The sensitivity was determined assuming a 100% sensitivity and specificity of each diagnostic method, as disclosed by the morphology of the eggs or by the species-specific qPCR assays. Sensitivities of qPCR relative to Kato-Katz and vice versa were calculated for baseline and follow-up separately and for both time points combined. A qPCR test at baseline or follow-up was considered positive if at least one of the two samples taken on the respective consecutive days provided a positive result. The 95% confidence intervals for sensitivities across both time points were computed using a logistic regression model with robust standard errors adjusting for longitudinal correlations of test results within individuals.

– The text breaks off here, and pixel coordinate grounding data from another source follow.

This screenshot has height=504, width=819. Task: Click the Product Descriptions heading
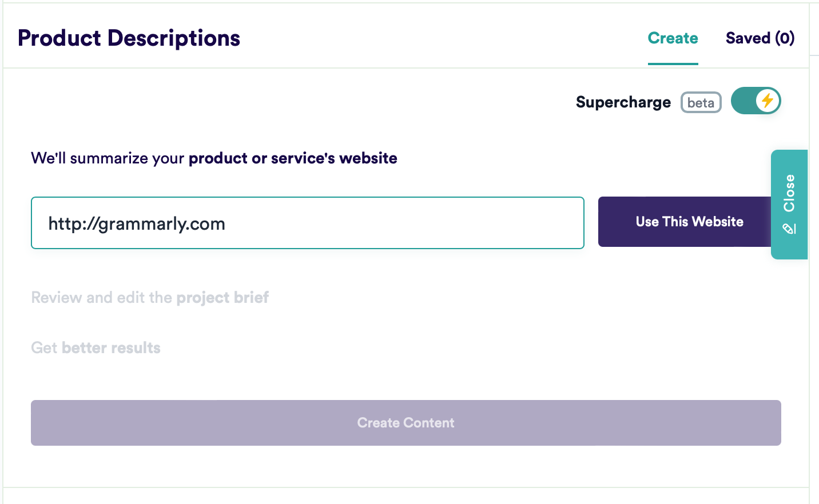[129, 38]
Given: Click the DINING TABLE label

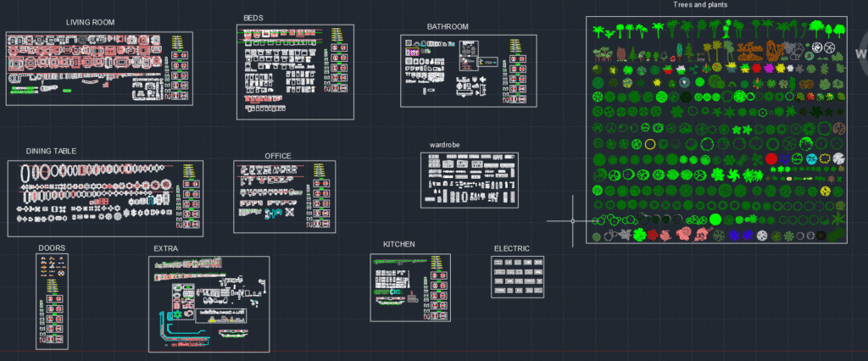Looking at the screenshot, I should [x=51, y=151].
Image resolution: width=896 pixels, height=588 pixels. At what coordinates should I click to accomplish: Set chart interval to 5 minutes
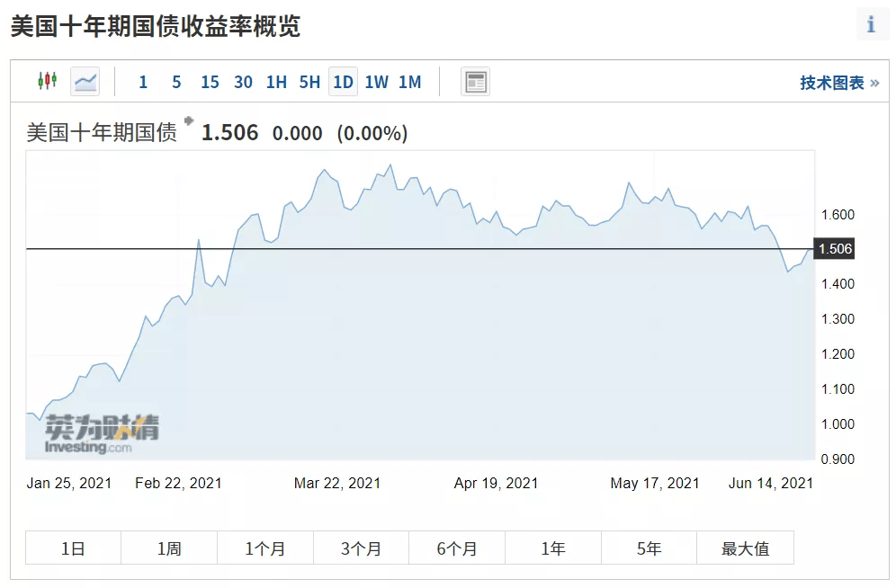coord(176,82)
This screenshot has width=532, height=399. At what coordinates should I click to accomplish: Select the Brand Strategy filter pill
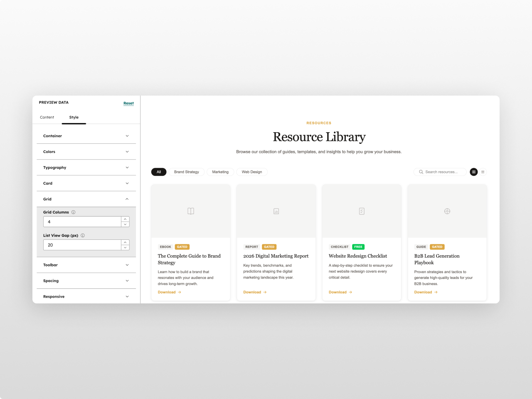click(186, 172)
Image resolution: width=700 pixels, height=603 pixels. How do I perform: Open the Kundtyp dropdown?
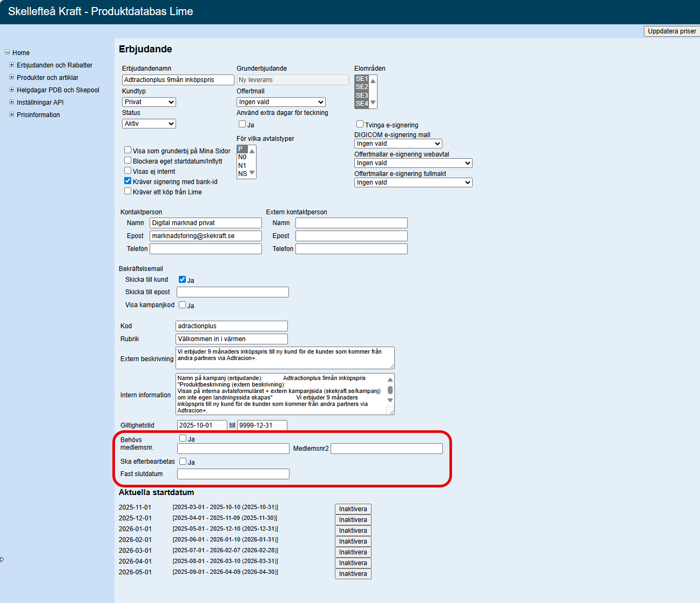[x=149, y=102]
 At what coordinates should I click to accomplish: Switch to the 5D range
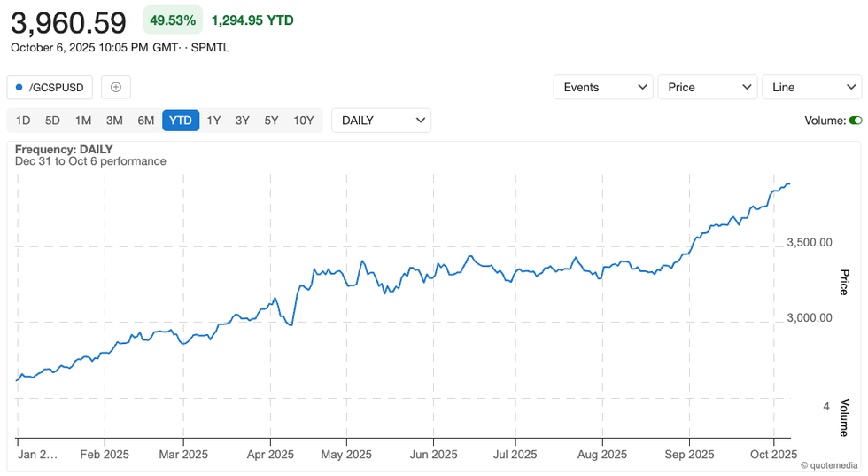[x=52, y=121]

Cure rates according to Kato-Katz and qPCR

CRs were calculated as the proportion of participants negative for infection (EPG or transformed DNA copy equalling zero) in both follow-up stool samples among those who were positive at baseline in any sample. Moreover, CRs assessed by qPCR were also calculated considering only the first follow-up sample to assess if test result reliability affects CRs. Logistic regression models were used to compare CRs between different treatment arms. Comparisons of CRs between the qPCR and the Kato-Katz method also required the use of robust standard errors adjusting for correlations of outcomes within subjects. Statistical significance of observed differences or associations was defined as a two-sided P-value smaller than 0.05.

Results

Two stool samples of 320 T. trichiura positive participants, partially co-infected with A. lumbricoides and hookworm at baseline and two stool samples 14–21 days post-treatment were processed by both, Kato-Katz and qPCR method. As negative controls, two faecal samples of 180 individuals negative for STH eggs as assessed by Kato-Katz were analysed (Fig. 1).

Fig. 1
figure1

Study design. Abbreviations: T. trichiura, Trichuris trichiura; ALB, albendazole; IVM-ALB, ivermectin-albendazole; qPCR, quantitative polymerase chain reaction

Overall positivity agreement according to Kato-Katz and qPCR for all four examination time points pooled

In total, 1020 samples were positive for T. trichiura according to Kato-Katz and 1134 were positive for T. trichiura according to qPCR. There were 394 samples with discordant results, 254 where only the qPCR-result was positive and 140 where only the Kato-Katz result was positive. Results for A. lumbricoides and hookworm showed even more pronounced differences, with most discordant tests being positive for qPCR and negative for Kato-Katz (Table 1).

Table 1 Positivity agreement according to Kato-Katz and qPCR for all four-examination time points pooled (n = 1636) for T. trichiura, A. lumbricoides and hookworm

Correlation between microscopic egg count and DNA copy number

For T. trichiura, correlation of positive parasite loads assessed by the two diagnostic methods was moderate (rS = 0.47, 0.45, 0.47, 0.51) for all four time points (baseline day 1, baseline day 2, follow-up day 1, follow-up day 2). For A. lumbricoides, correlation was moderate (rS = 0.55) for the first and fair (rS = 0.36) for the second baseline examination time point. It was not possible to apply the Spearman’s rank correlation test for the follow-up examination time points, due to only a few Kato-Katz positive samples. For hookworm, correlation was moderate (rS = 0.48, 0.47) for both baseline examination time points and the first follow-up examination time point (rS = 0.49), whereas the second follow-up time point showed fair agreement (rS = 0.26) (Table 2). Both correlations had P-values > 0.2 and them being chance results can therefore not be ruled out.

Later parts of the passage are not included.